Procedure GuidesProcedure Guide
Transvenous Pacer Workflow
Companion pacing example showing a second real output for transvenous pacing procedural structure.
Query: How to place transvenous pacer
Summary
Transvenous pacing is used in unstable bradycardia when transcutaneous pacing fails, such as in high-degree AV block or symptomatic bradycardia. It's performed by gaining central venous access (typically right internal jugular or left subclavian), inserting a pacing catheter with an inflatable balloon (“floating” technique) into the right ventricular apex, and connecting it to an external generator to achieve electrical and mechanical capture ^1^2.
Indications
- Failure of transcutaneous pacing and pharmacologic therapy (e.g., chronotropes)
- Symptomatic unstable bradycardia from high-degree AV block or sinus arrest
- Overdrive pacing in cases like refractory tachydysrhythmias (e.g., Torsades after return to sinus rhythm)
Contraindications
- Asystolic cardiac arrest
- Hypothermia-related dysrhythmias
Complications
- Vascular access issues (pneumothorax, venous thrombosis, arterial puncture)
- Cardiac perforation/tamponade
- Ventricular arrhythmias (VT/VF) secondary to catheter irritation
Equipment
- Essential: External pacemaker/generator, transvenous pacing catheter and compatible introducer sheath (e.g., 7 Fr Cordis kit), sterile central line kit, ultrasound machine
- Optional: Fluoroscopy (if available), alligator clip for ECG lead sensing
Positioning and Landmarks
- Position: Patient supine; head turned slightly away from the insertion site
- Landmarks/US: Use ultrasound guidance to obtain central venous access via right internal jugular (preferred) or left subclavian approach for a more direct route to the right ventricle ^1^4
Analgesia/Sedation
| Option | When | Key note |
|---|---|---|
| Intravenous fentanyl | Prior to central line insertion | Provides modest sedation while preserving hemodynamics |
| Ketamine (low-dose) | In unstable patients needing procedural comfort | Maintains cardiovascular stability and spontaneous ventilation |
Steps
- Site Selection & Preparation: Choose the right internal jugular (or left subclavian) for a direct approach; prepare the sterile field and use ultrasound for venous access.
- Central Venous Access: Insert a single lumen catheter using standard central line technique under ultrasound guidance to serve as the introducer sheath ^1.

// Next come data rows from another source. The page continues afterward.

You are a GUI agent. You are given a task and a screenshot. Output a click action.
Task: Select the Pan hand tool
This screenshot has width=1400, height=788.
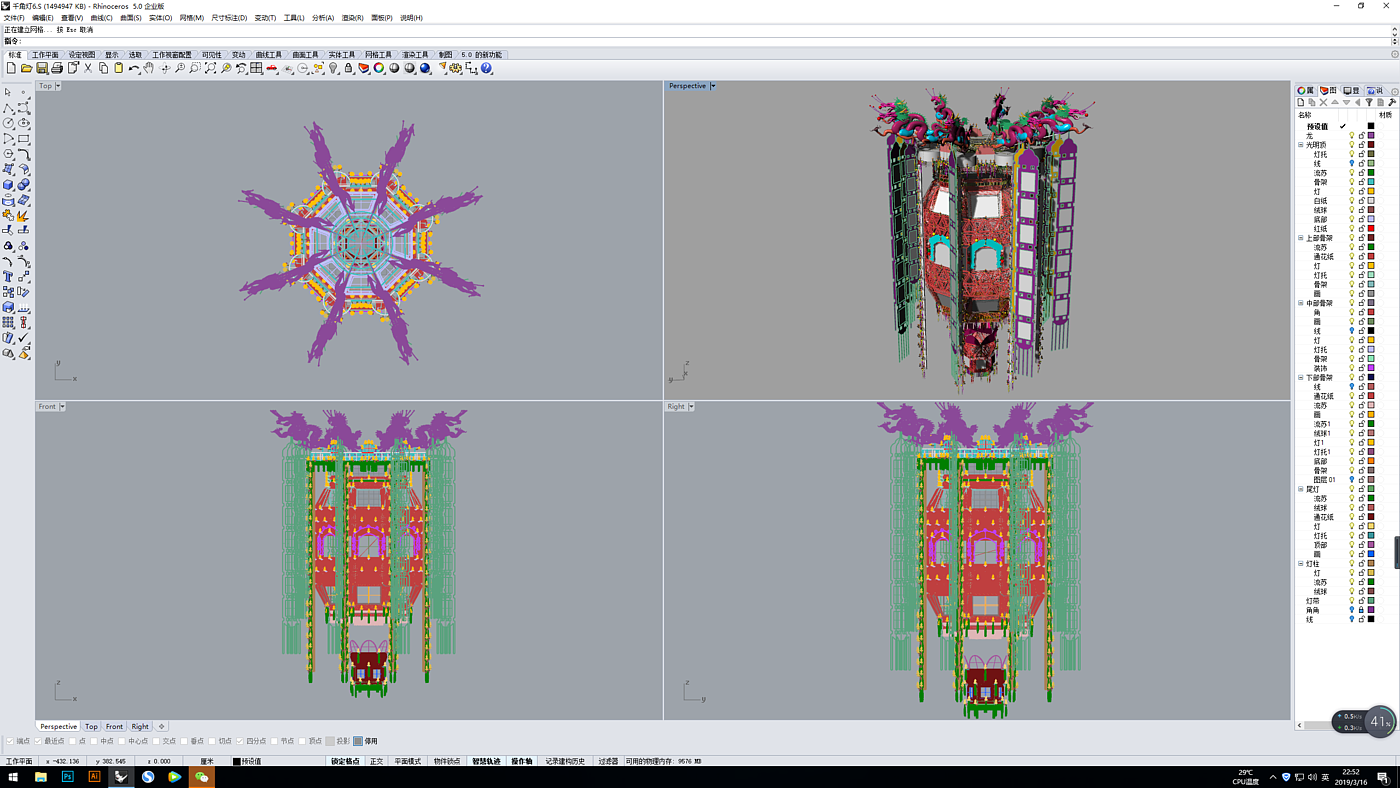pyautogui.click(x=149, y=68)
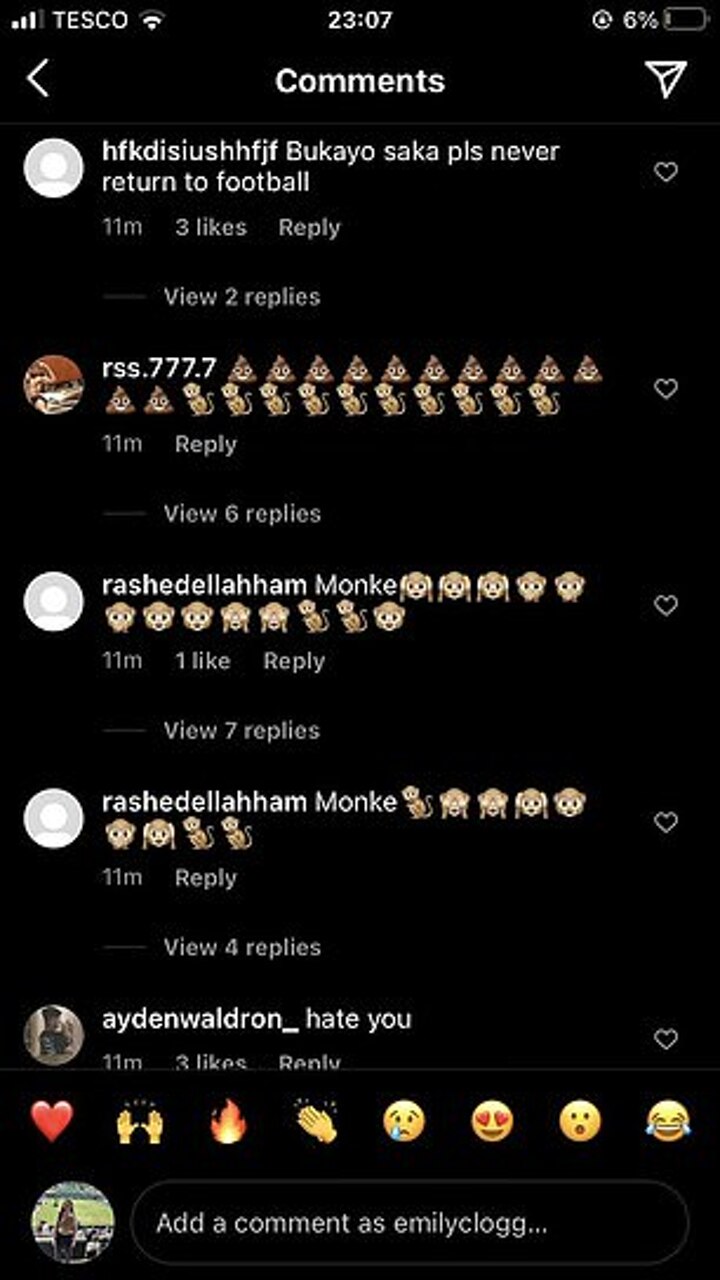
Task: Like the rss.777.7 comment with heart
Action: click(x=666, y=388)
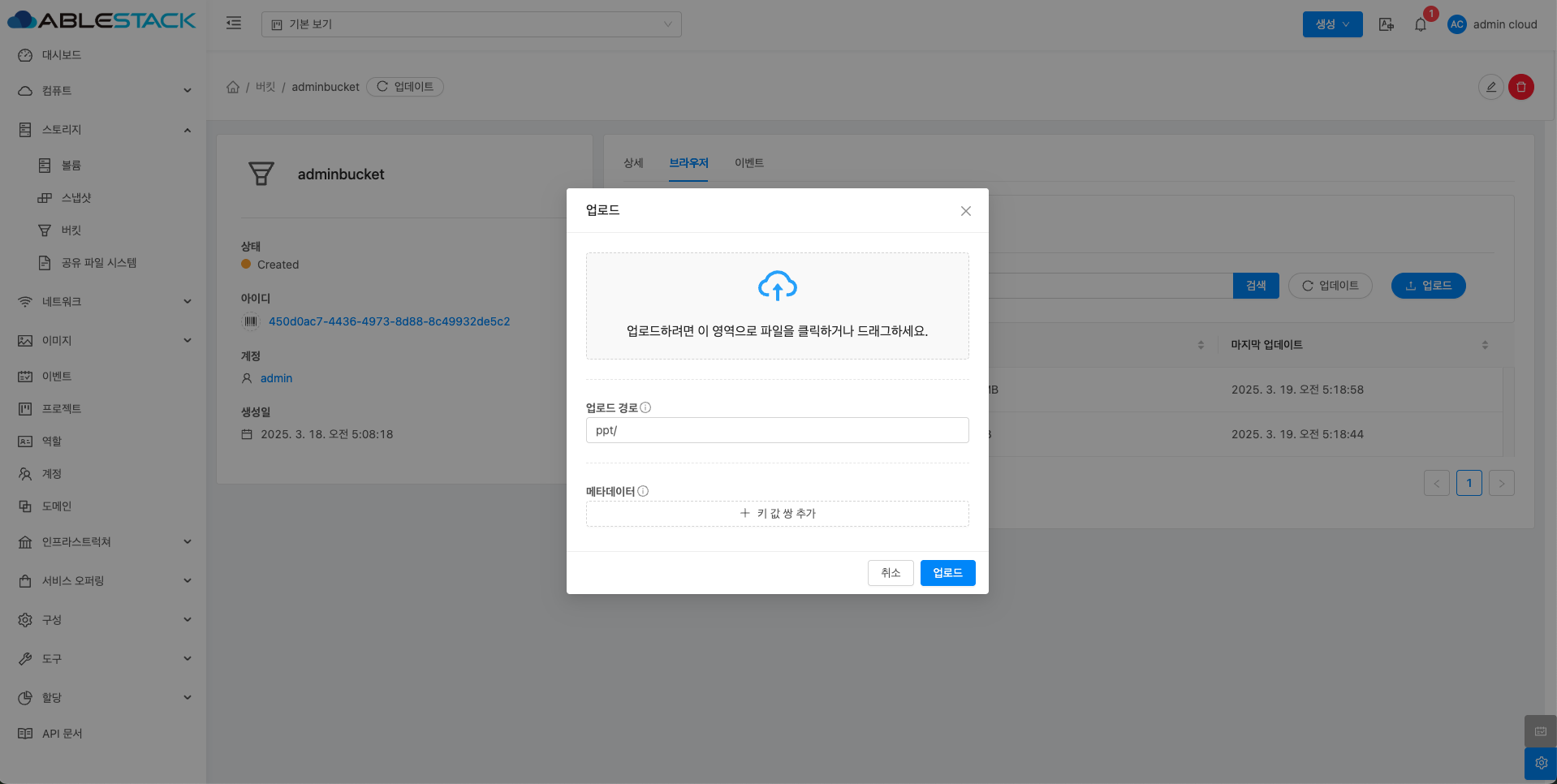The image size is (1557, 784).
Task: Expand the 네트워크 sidebar menu
Action: point(106,302)
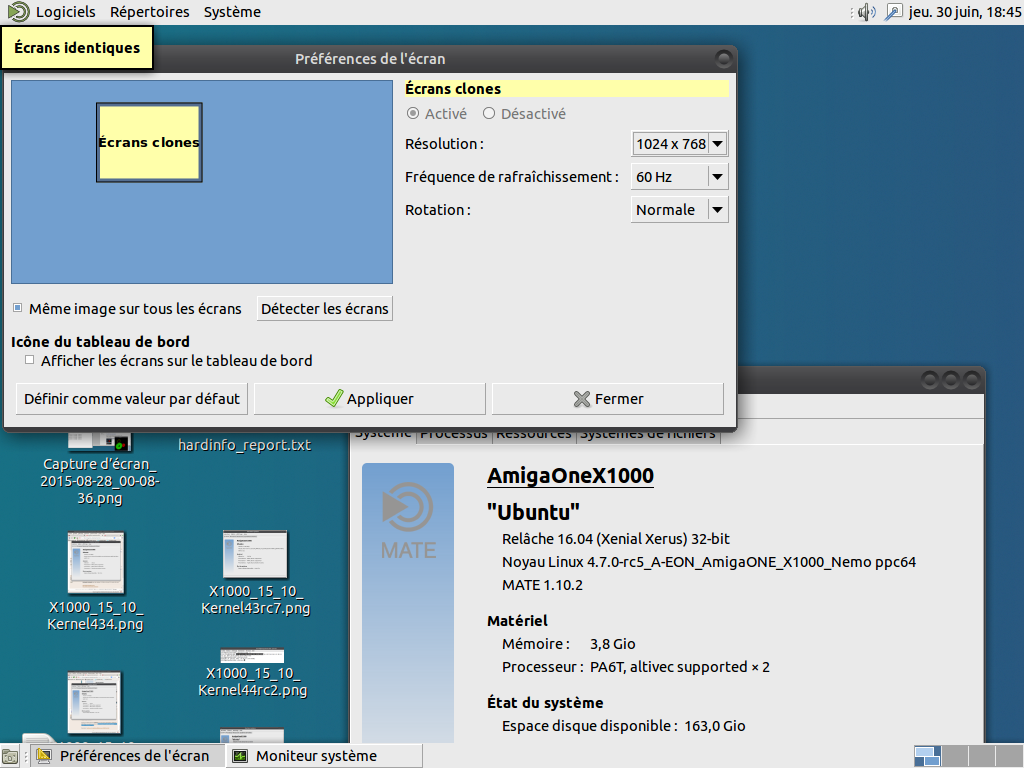This screenshot has width=1024, height=768.
Task: Open the Système menu in top panel
Action: tap(232, 12)
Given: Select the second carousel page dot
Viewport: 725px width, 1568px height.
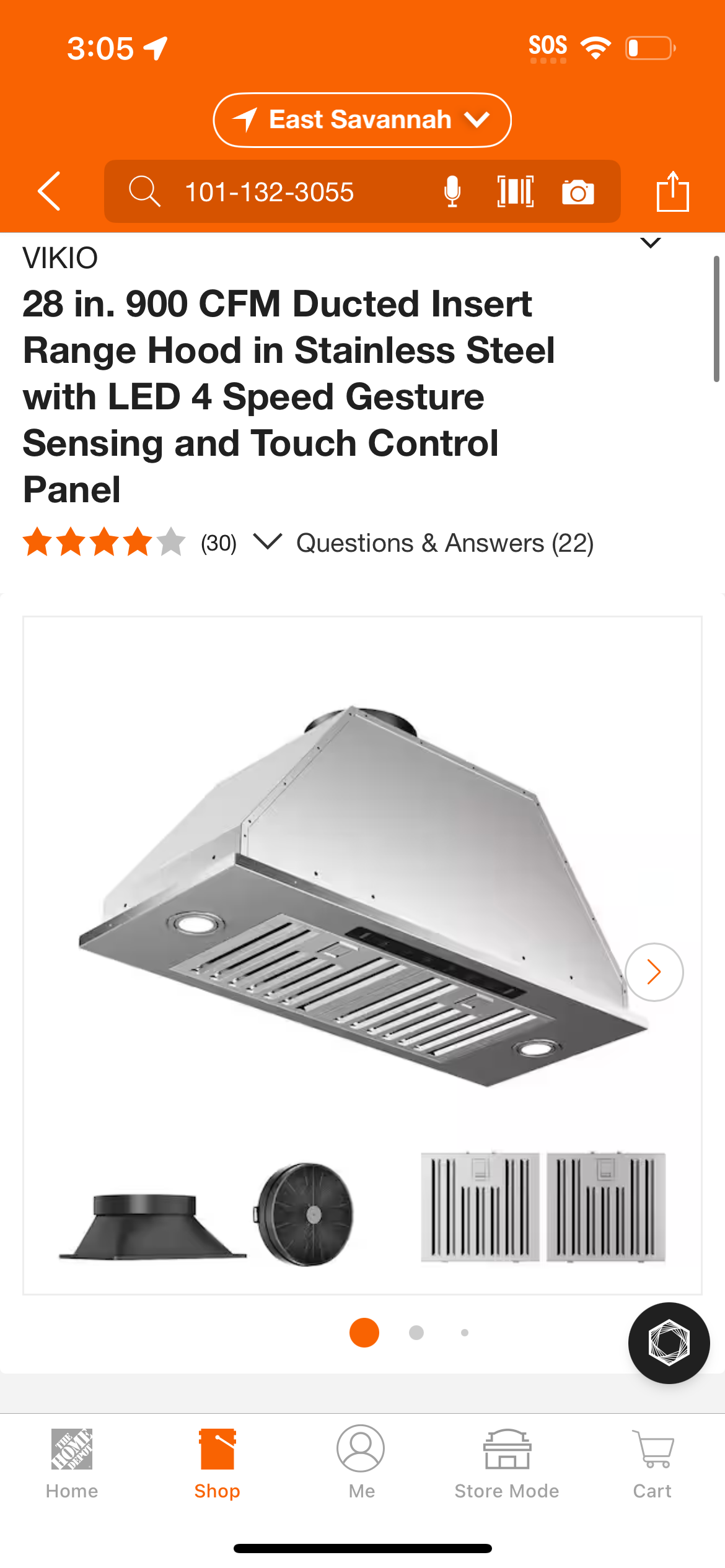Looking at the screenshot, I should [416, 1332].
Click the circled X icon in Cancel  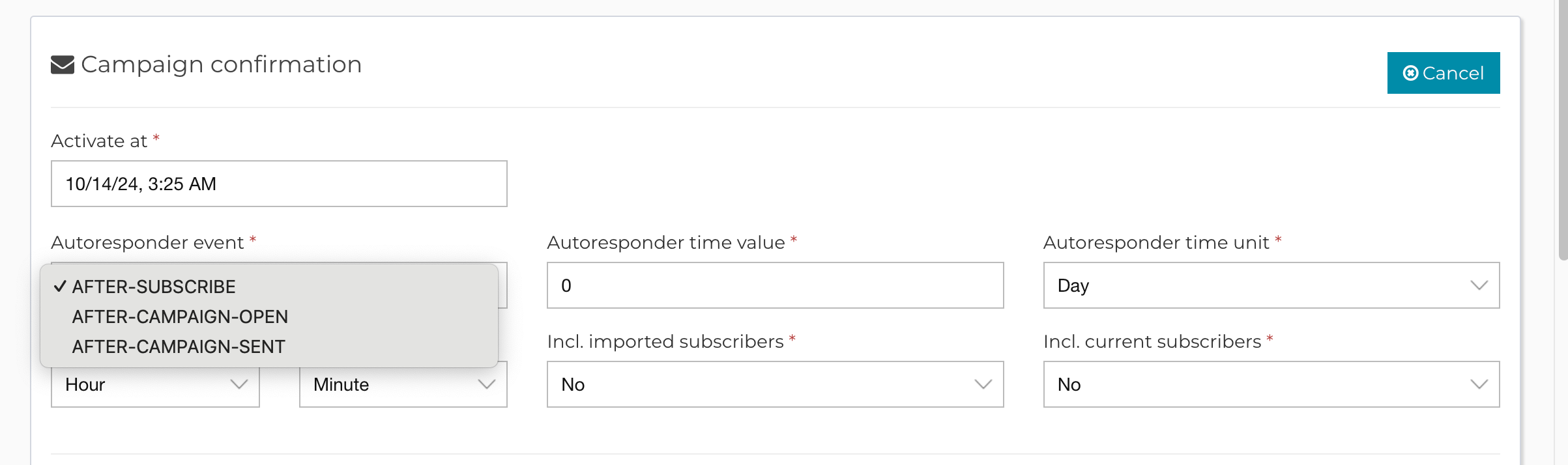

- Equipment Check: Test the pacing catheter’s balloon by inflating with 1.5 mL of air to ensure no leaks.
- Pacer Connection & Initial Settings: Connect the catheter electrodes to the external pacemaker. Set the generator in asynchronous mode (e.g., rate around 80 bpm, max current output [~20 mA], low sensitivity so that pacing is not inhibited by intrinsic activity) ^2.
- Catheter Advancement: With the balloon inflated, advance the pacing catheter through the introducer, using the marked measurement lines (typically advance to ~15–20 cm) while monitoring for pacer capture via ECG (look for paced QRS with LBBB morphology) and, if available, bedside ultrasound visualization of RV contraction ^1^3.
- Capture Confirmation & Adjustment: Once electrical (and ideally mechanical) capture is observed, deflate the balloon and secure the catheter at the noted depth.
- Final Generator Settings: Reduce current to identify the capture threshold then set output to twice the threshold. Adjust sensitivity as needed to allow intrinsic beats while supplementing the rhythm ^2.
- Post-procedure Confirmation: Obtain a chest X-ray to confirm the tip is positioned near the RV apex and adjust as necessary.
Post-procedure
- Confirm: Verify electrical and mechanical capture via ECG, pulse oximetry, and/or bedside ultrasound.
- Aftercare: Secure the catheter with sutures and tape; ensure sterile dressing over access site.
- Re-check: Monitor for complications; repeat imaging if there is any concern for displacement or perforation.